Stated exercise: Convert the records into a Markdown table with the columns Row and Line, beginning at the line that has "The height and width of the screenshot is (270, 561)." and stopping after the last line of the records, numbering each line and skipping blank lines. Leave the pictures out of the table.
══ Dataset entries
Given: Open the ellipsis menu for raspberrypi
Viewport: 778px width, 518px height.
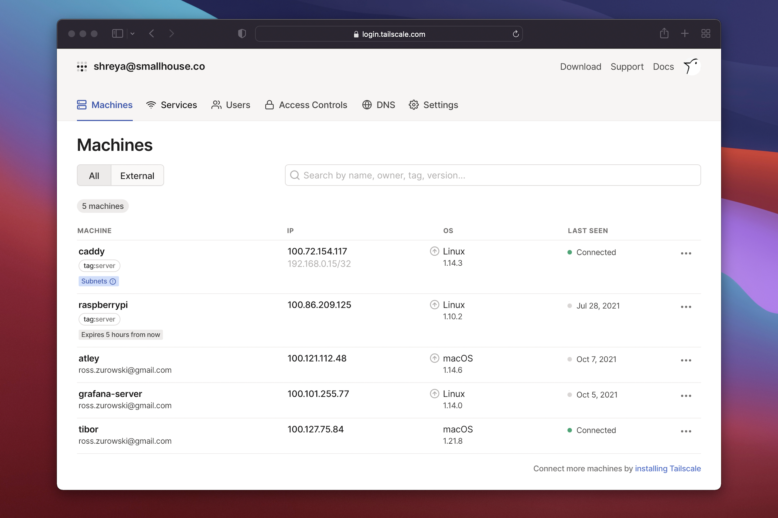Looking at the screenshot, I should [x=686, y=307].
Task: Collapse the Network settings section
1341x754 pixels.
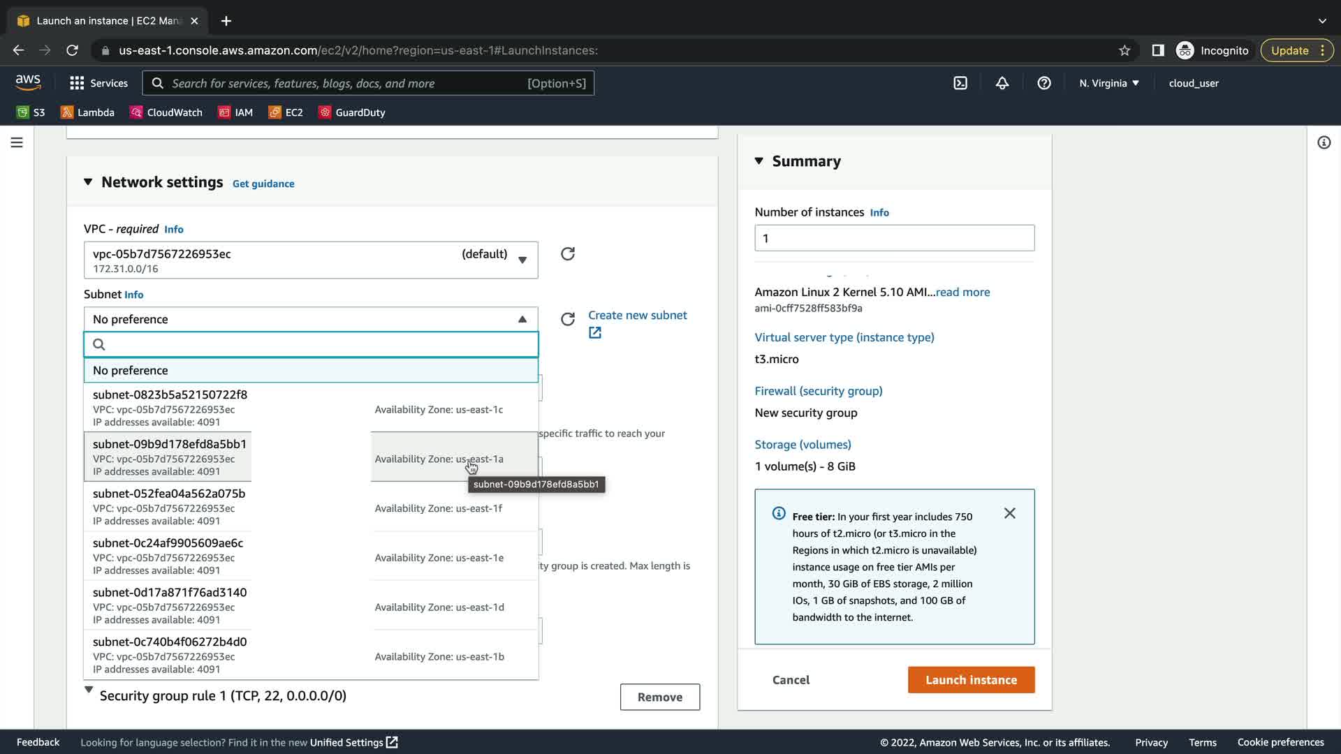Action: tap(88, 182)
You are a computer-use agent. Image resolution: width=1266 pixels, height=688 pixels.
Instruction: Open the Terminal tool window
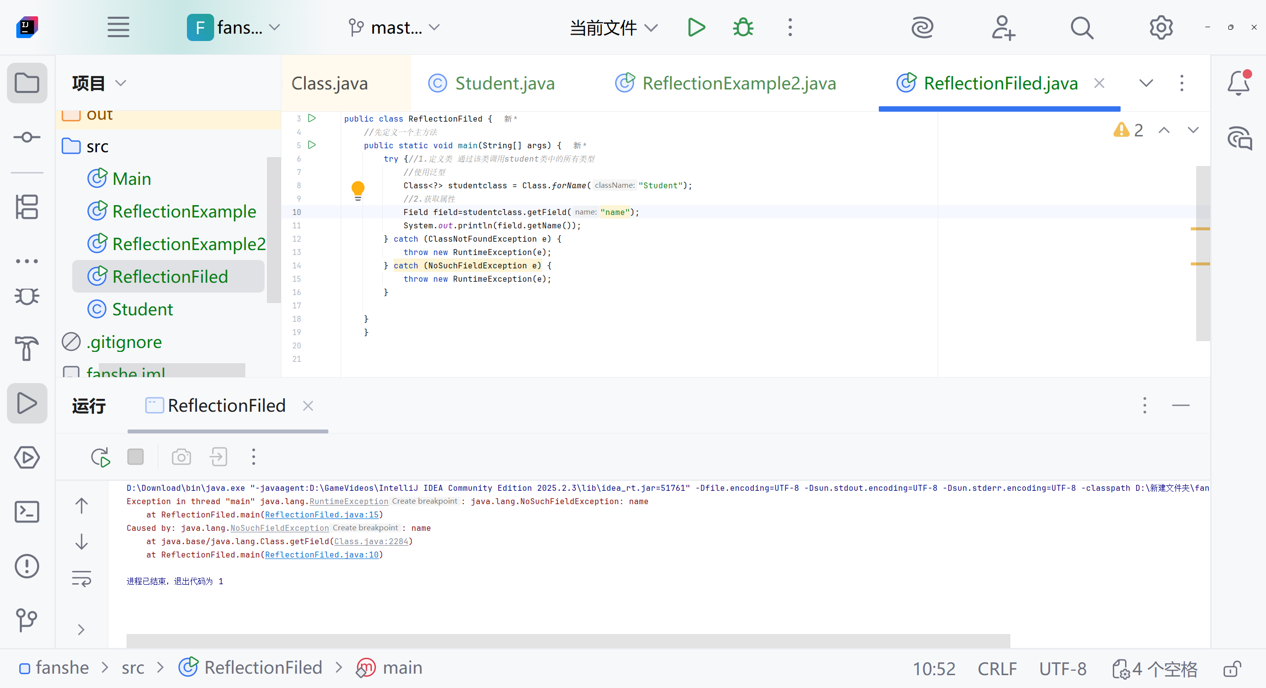27,512
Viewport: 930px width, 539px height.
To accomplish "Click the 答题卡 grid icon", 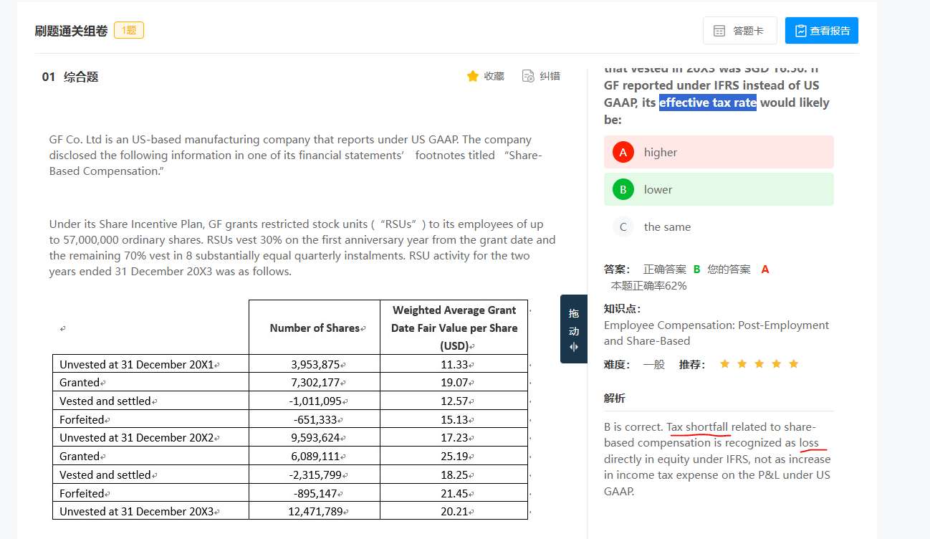I will click(x=719, y=31).
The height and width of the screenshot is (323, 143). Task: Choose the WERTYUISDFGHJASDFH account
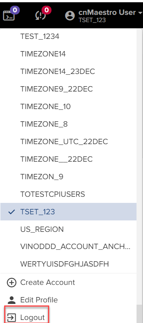click(68, 264)
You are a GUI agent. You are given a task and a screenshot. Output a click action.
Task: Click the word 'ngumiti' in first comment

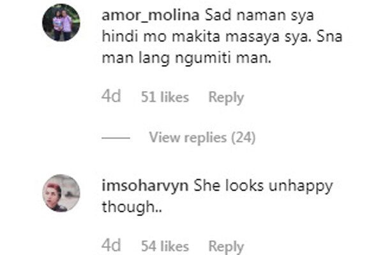point(203,59)
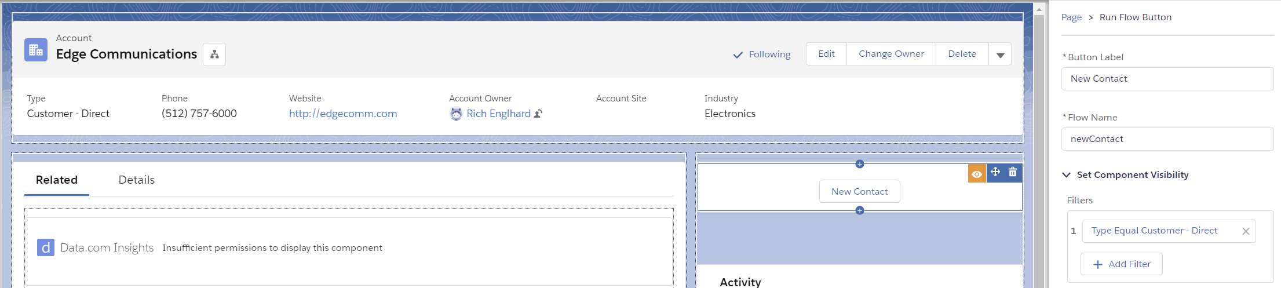1281x288 pixels.
Task: Click plus handle above New Contact component
Action: [x=860, y=164]
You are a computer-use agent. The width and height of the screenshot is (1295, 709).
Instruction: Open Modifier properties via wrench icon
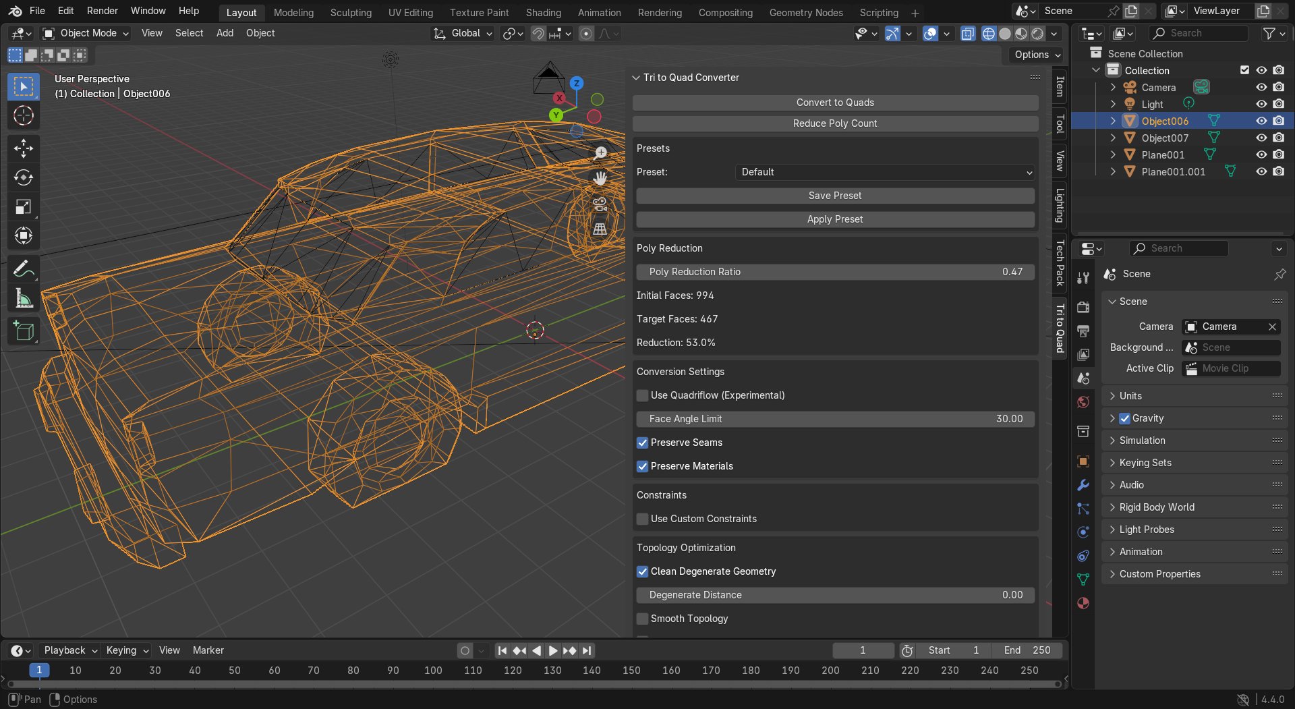(1083, 484)
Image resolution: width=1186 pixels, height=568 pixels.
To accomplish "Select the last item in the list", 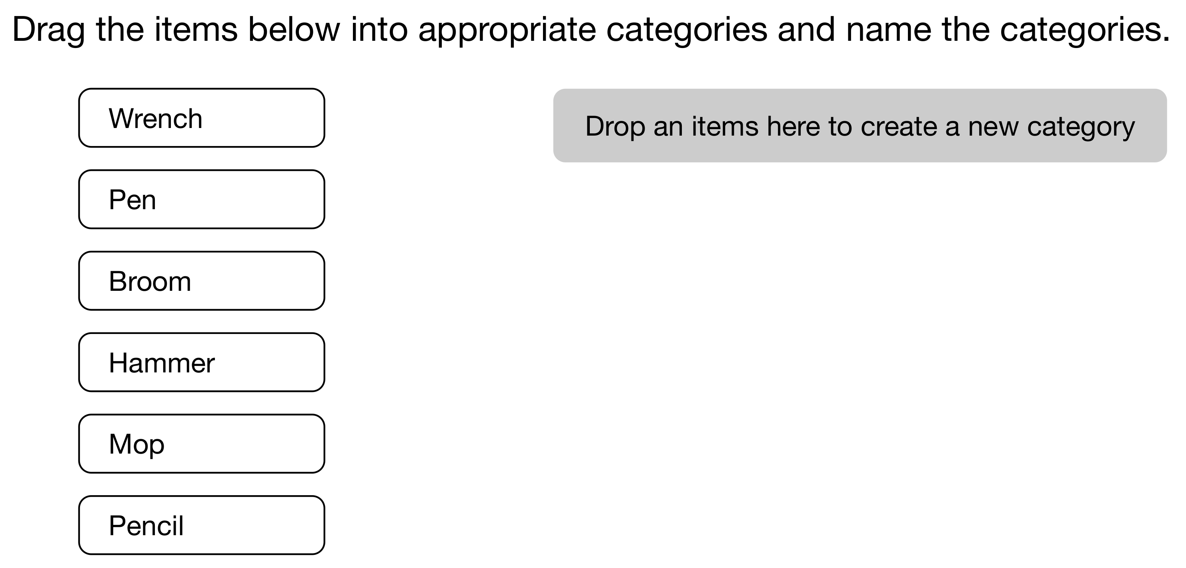I will (202, 525).
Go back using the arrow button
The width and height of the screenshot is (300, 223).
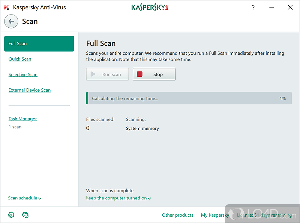point(11,21)
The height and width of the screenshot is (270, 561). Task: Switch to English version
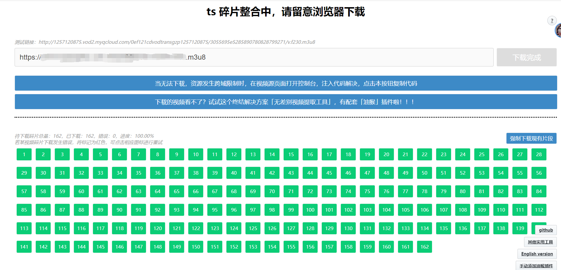coord(537,254)
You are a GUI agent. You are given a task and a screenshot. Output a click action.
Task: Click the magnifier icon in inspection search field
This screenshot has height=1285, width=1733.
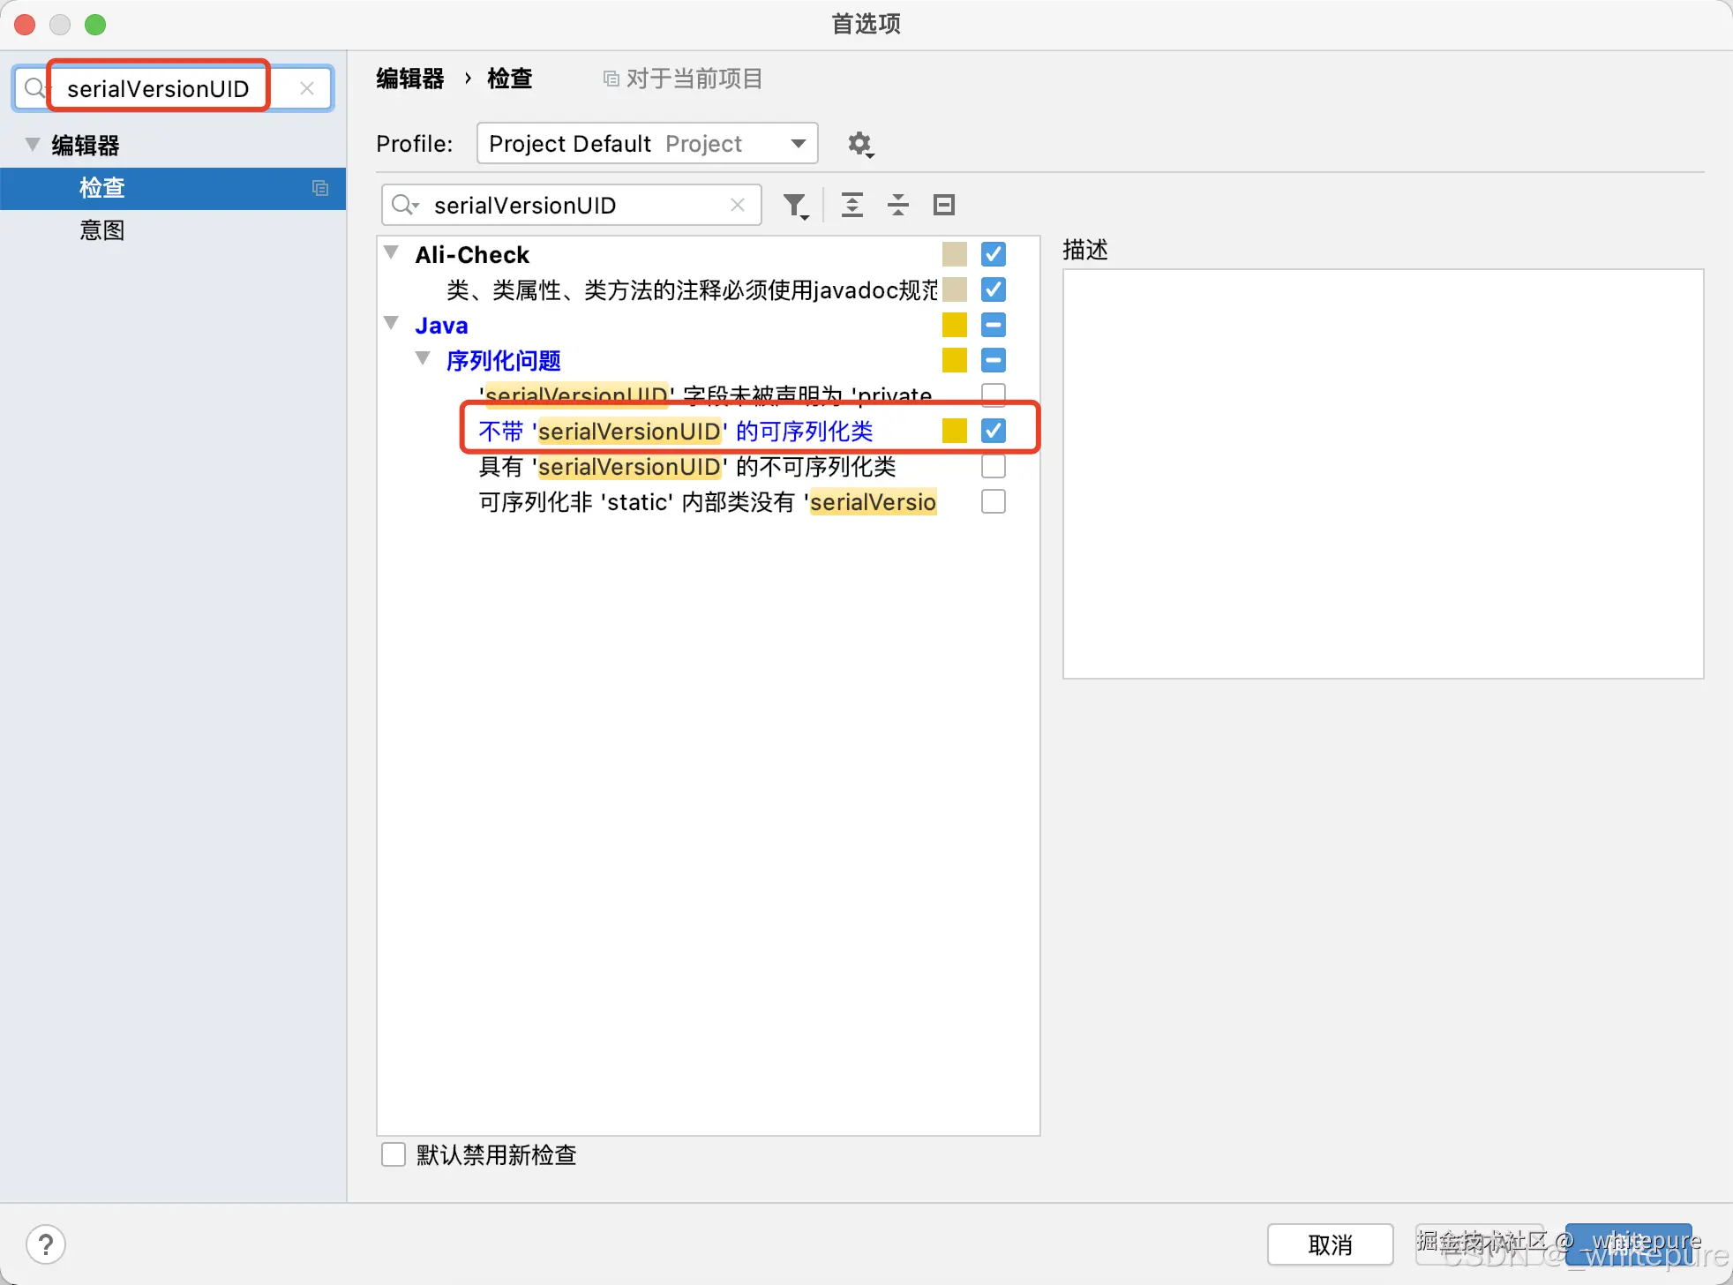(x=404, y=205)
════
The response:
| Row | Line |
|---|---|
| 1 | The height and width of the screenshot is (270, 561). Task: Switch to English version |
| 2 | coord(537,254) |
| 3 | You are a GUI agent. You are given a task and a screenshot. Output a click action. |
| 4 | Task: Click the magnifier icon in inspection search field |
| 5 | This screenshot has height=1285, width=1733. |
| 6 | (x=404, y=205) |